A diversified portfolio (such as a 60% stocks / 40% bonds balanced fund) is much more predictable and reliable than an all-stocks portfolio, and the returns are perfectly adequate. The extra returns on 100% stocks vs. 60% are 1.2% per year (historically) according to https://personal.vanguard.com/us/insights/saving-investing/model-portfolio-allocations
To get those average higher stock returns, you need to be thinking 20-30 years (even 10 years is too short-term). Over the 20-30 years, you must never panic and go to cash, or you will destroy the higher returns. You must never get discouraged and stop saving, or you will destroy the higher returns. You have to avoid the panic and discouragement despite the likelihood that some 10-year period in your 20-30 years the stock market will go nowhere. You also must never have an emergency or other reason to withdraw money early.

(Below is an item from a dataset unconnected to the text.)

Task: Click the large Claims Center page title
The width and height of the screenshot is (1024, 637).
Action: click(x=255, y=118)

If you look at "dry periods" in stocks, like 2000 to 2011, a 60/40 portfolio made significant money and stocks went nowhere. A diversified portfolio means that price volatility makes you money (due to rebalancing) while a 100% stocks portfolio means that price volatility is just a lot of stress with no benefit.

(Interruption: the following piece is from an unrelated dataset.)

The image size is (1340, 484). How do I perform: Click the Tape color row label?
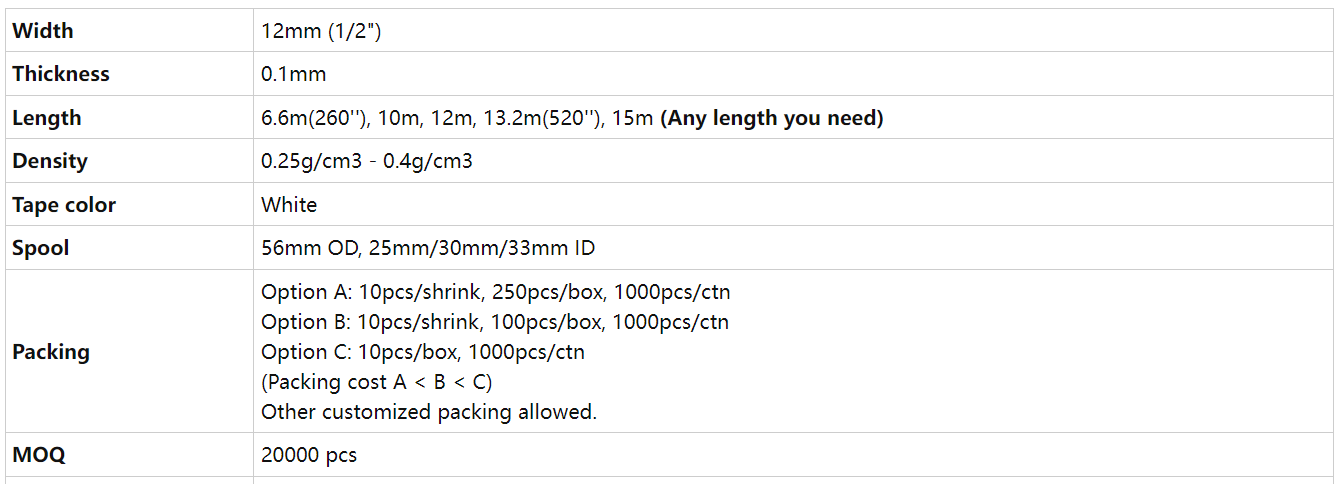64,205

It's somewhat possible, probably, to predict dry periods in stocks; if I remember the statistics, about 50% of the variability in the market price 10 years out can be explained by normalized market valuation (normalized = adjusted for business cycle and abnormal profit margins). Some funds such as http://hussmanfunds.com/ are completely based on this, though a lot of money managers consider it. With a balanced portfolio and rebalancing, though, you don't have to worry about it very much.
In my view, the proper goal is not to beat the market, nor match the market, nor is it to earn the absolute highest possible returns. Instead, the goal is to have the highest chance of financing your non-financial goals (such as retirement, or buying a house). To maximize your chances of supporting your life goals with your financial decisions, predictability is more important than maximized returns. Your results are primarily determined by your savings rate - which realistic investment returns will never compensate for if it's too low.

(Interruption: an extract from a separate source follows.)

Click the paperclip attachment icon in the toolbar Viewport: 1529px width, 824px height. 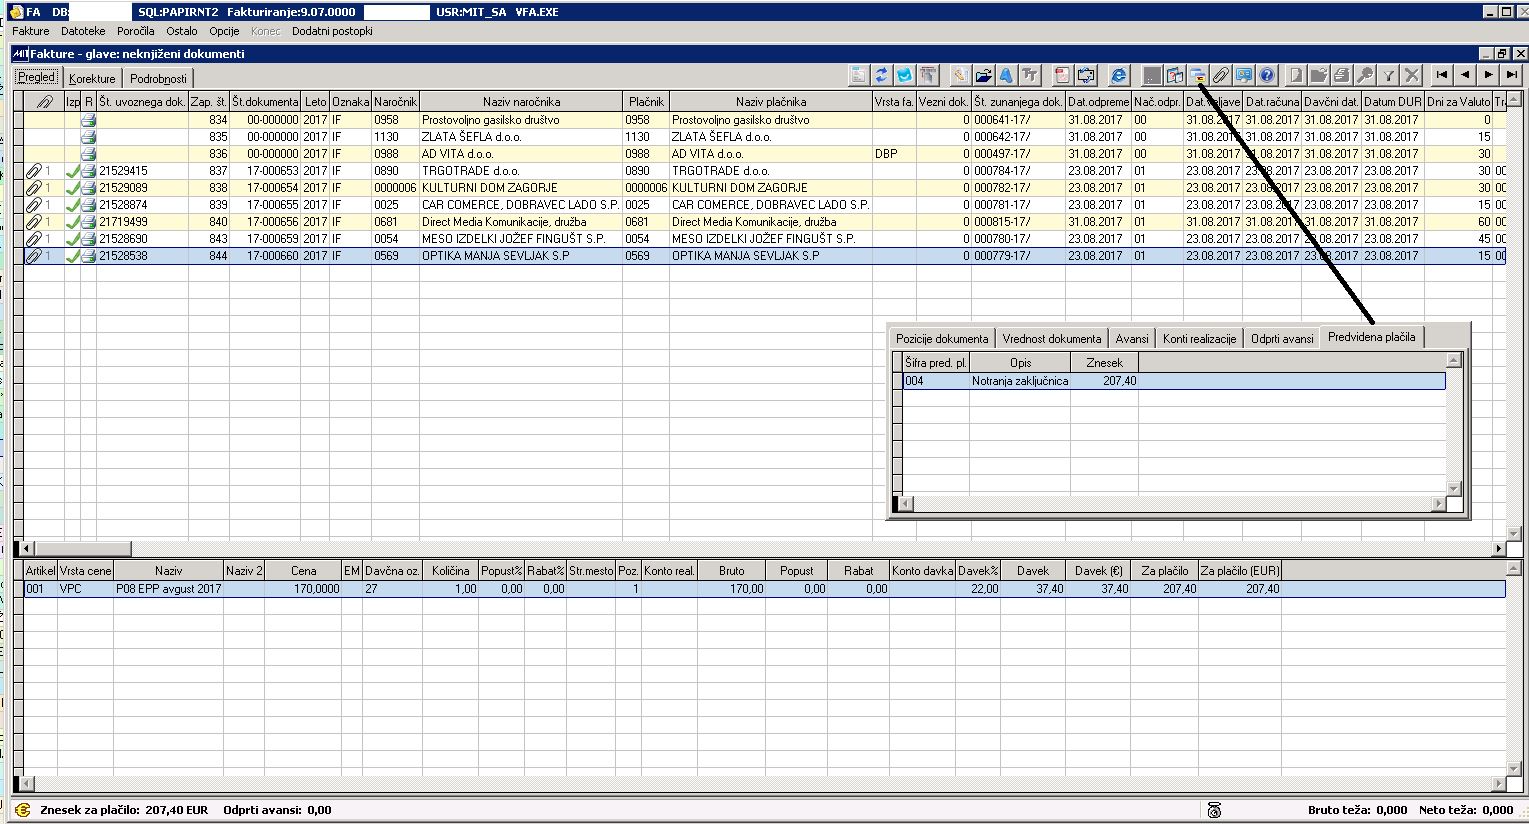point(1220,75)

You can certainly make a 40-year projection in which 1.2% difference in returns makes a big difference. But you have to remember that a projection in which value steadily and predictably compounds is not the same as real life, where you could have emergency or emotional factors, where the market will move erratically and might have a big plunge at just the wrong time (end of the 40 years), and so on. If your plan "relies" on the extra 1.2% returns then it's not a reasonable plan anyhow, in my opinion, since you can't count on them. So why suffer the stress and extra risk created by an all-stocks portfolio?